After thinking about Aldiss’s THE DARK LIGHT YEARS last week and the “Beauty and the Beast” archetype earlier, I remembered a comment I read many years ago about nonhuman heroes in paranormal romance. The writer declared that some kinds of creatures simply couldn’t make viable paranormal heroes. She mentioned scales and tentacles as two elements that would disqualify a monster or alien from romantic hero status. Scales? What about mermaids? As for tentacles, we have the Sime-Gen series as a counter-example. And I’ve written a few Lovecraftian heroes-with-tentacles stories, such as my rather silly short erotic e-book “Weird Wedding Guest”:Weird Wedding Guest
So many of the “monsters” of fairy tales and fantasy literature are far from repulsive. The dialogue of “Beauty and the Beast,” in almost every version, stresses the Beast’s “ugliness.” I’ve never seen a visual representation (picture book or video) that makes him look ugly. Any monster based on a lion, wolf, or other “charismatic megafauna” may come across as terrifying but, to most contemporary Western readers and viewers, not ugly—more like fascinating or awe-inspiring. What about non-mammals? Having written an erotic romance with a dragon shapeshifter, I don’t have much trouble imagining a glamorous were-serpent. In fact, Lamia, in Keats' poem about her myth, fits that description. Zeus took the form of a swan to ravish Leda. Mercedes Lackey includes a human-griffin love story in one of her novels, complete with feathers.

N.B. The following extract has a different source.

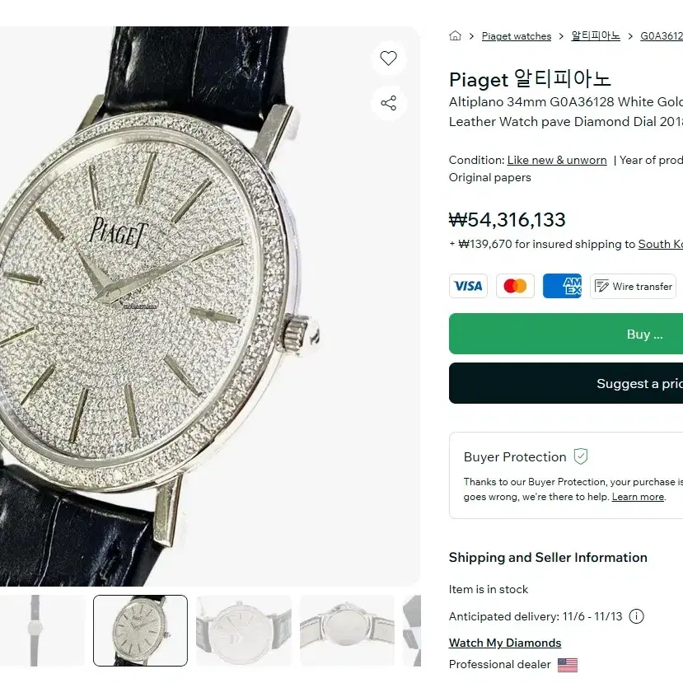Go to home via breadcrumb house icon
The width and height of the screenshot is (683, 683).
455,35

Are there any types of animals or aliens that would, in fact, impress most people as so repulsive they couldn’t become objects of attraction? The Utod of THE DARK LIGHT YEARS, who live in pools of their own waste, would probably fall into that category. Anything covered in slime would, too. In general, any creature whose body texture or odor disgusts the average person would be rejected as a romantic hero. These kinds of traits, especially smell, strike us at a visceral level that’s very hard to override by reason or will. Has any SF or fantasy author taken up the challenge of writing a relationship between such an alien and a human protagonist—if not as lovers, at least as friends?